- _EXERCISE DESCRIPTION_
Report how many lines below contain the word "agent". Write only that number.

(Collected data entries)
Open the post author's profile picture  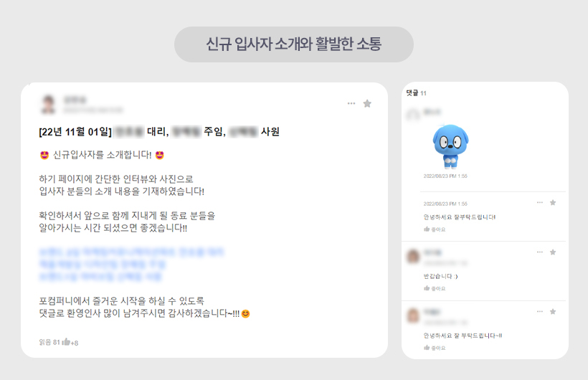[x=48, y=104]
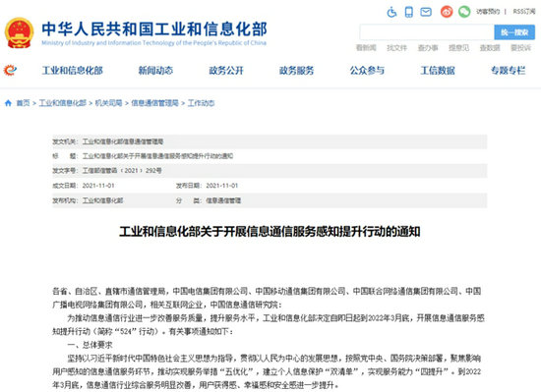
Task: Select the 政务服务 navigation item
Action: [x=297, y=71]
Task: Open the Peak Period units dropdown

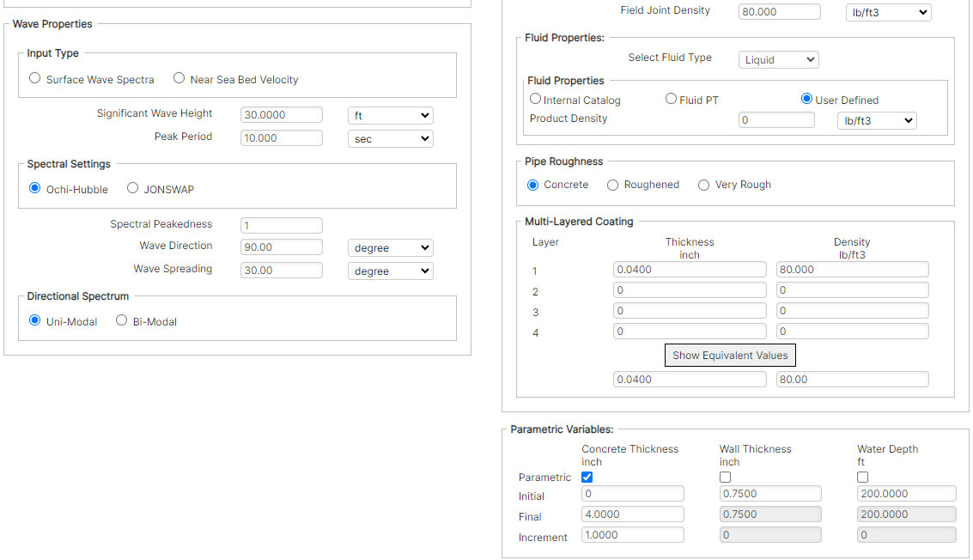Action: 391,137
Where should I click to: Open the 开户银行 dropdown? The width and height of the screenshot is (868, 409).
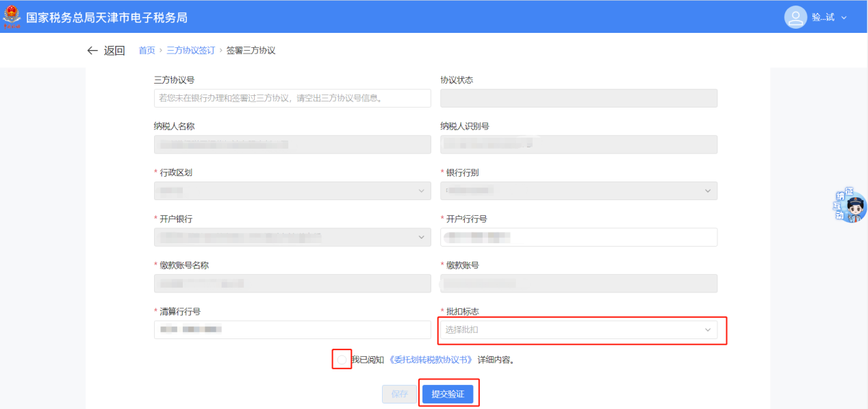click(x=292, y=237)
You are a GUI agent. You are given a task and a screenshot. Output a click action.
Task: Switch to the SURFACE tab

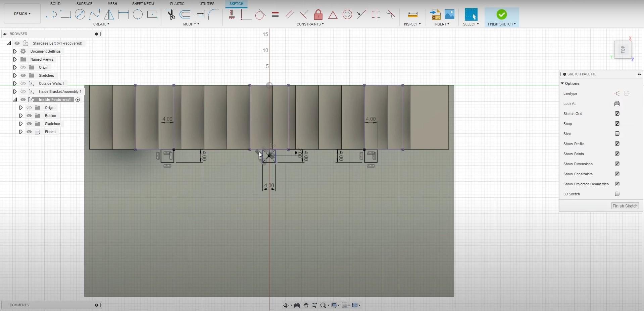point(84,4)
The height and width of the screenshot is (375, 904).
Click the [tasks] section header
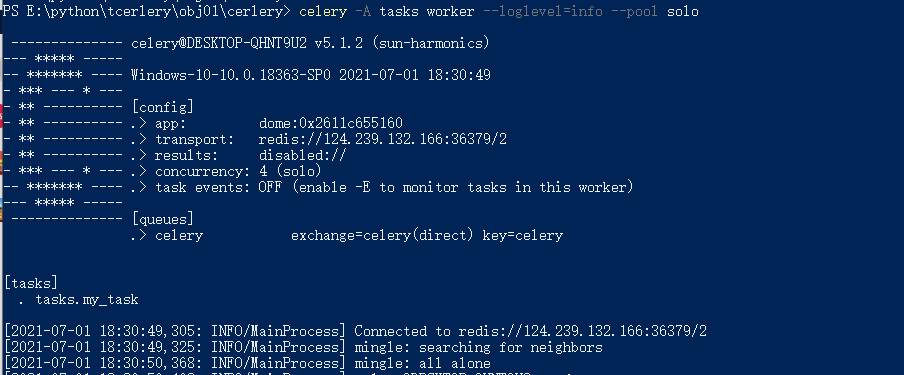click(31, 283)
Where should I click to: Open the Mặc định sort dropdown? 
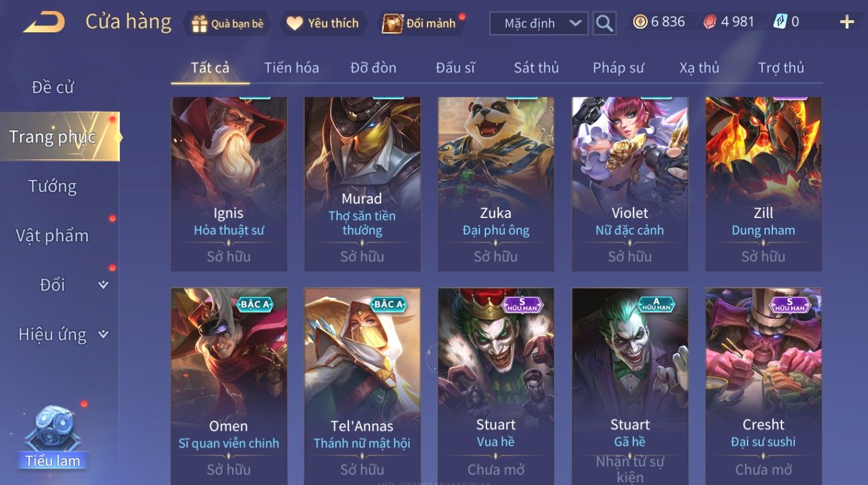[x=539, y=24]
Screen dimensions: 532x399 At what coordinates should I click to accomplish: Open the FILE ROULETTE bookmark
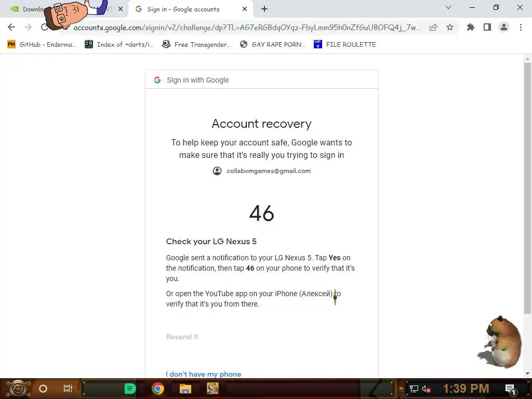[x=345, y=45]
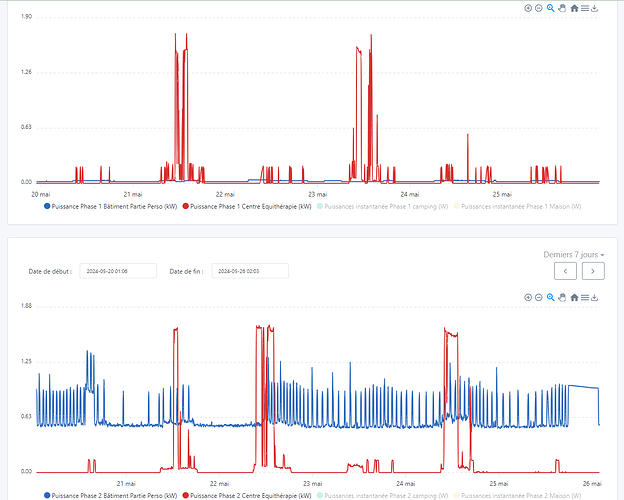Click zoom out icon on top chart
The height and width of the screenshot is (500, 624).
click(x=539, y=8)
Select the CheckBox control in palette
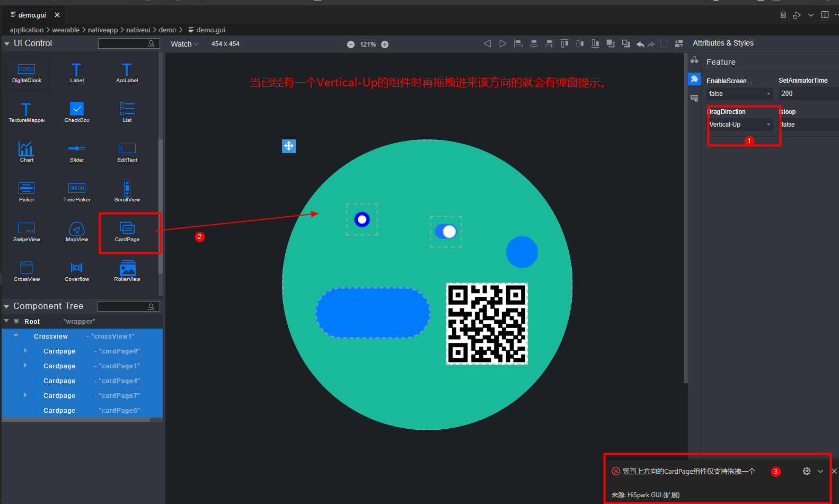Image resolution: width=839 pixels, height=504 pixels. point(77,109)
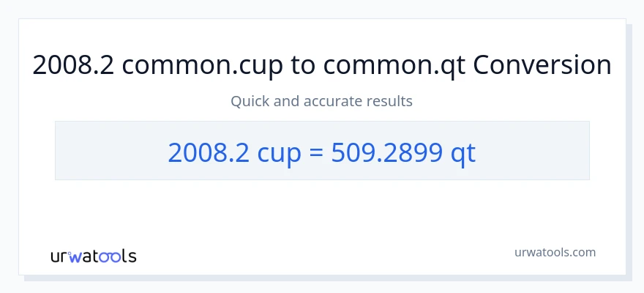The width and height of the screenshot is (644, 293).
Task: Click the conversion page title heading
Action: 322,65
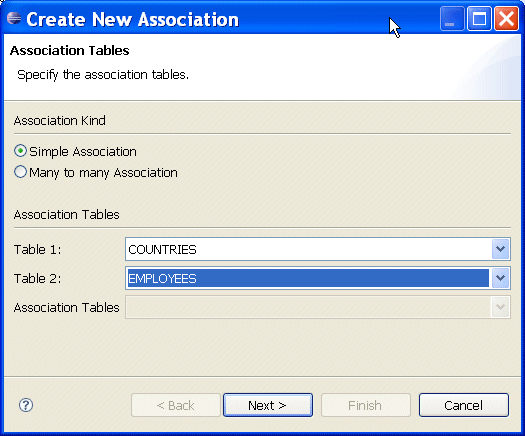Click the Table 1 label
The width and height of the screenshot is (525, 436).
tap(38, 249)
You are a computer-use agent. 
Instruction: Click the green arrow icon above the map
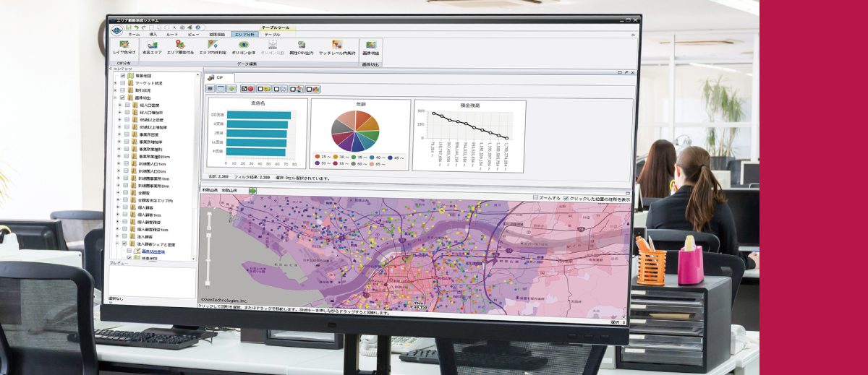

- _OUTPUT OF THE EXERCISE_
2